# Your goal
Give these records as a numbered list, leaving out any blank lines.

# Data listing
========================

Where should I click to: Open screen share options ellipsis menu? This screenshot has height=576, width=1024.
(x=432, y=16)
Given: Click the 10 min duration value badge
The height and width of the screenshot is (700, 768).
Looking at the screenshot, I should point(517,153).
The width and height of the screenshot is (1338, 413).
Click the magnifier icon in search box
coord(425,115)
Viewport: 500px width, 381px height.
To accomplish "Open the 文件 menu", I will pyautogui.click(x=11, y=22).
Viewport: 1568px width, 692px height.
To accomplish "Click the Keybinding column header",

========================

# Result of this task
1. Where should I click to: Open screen share options ellipsis menu? This screenshot has height=576, width=1024.
2. (x=432, y=16)
3. Given: Click the 10 min duration value badge
4. The height and width of the screenshot is (700, 768).
5. Looking at the screenshot, I should point(517,153).
6. The width and height of the screenshot is (1338, 413).
7. Click the magnifier icon in search box
8. coord(425,115)
9. Viewport: 500px width, 381px height.
10. To accomplish "Open the 文件 menu", I will pyautogui.click(x=11, y=22).
11. Viewport: 1568px width, 692px height.
12. To accomplish "Click the Keybinding column header",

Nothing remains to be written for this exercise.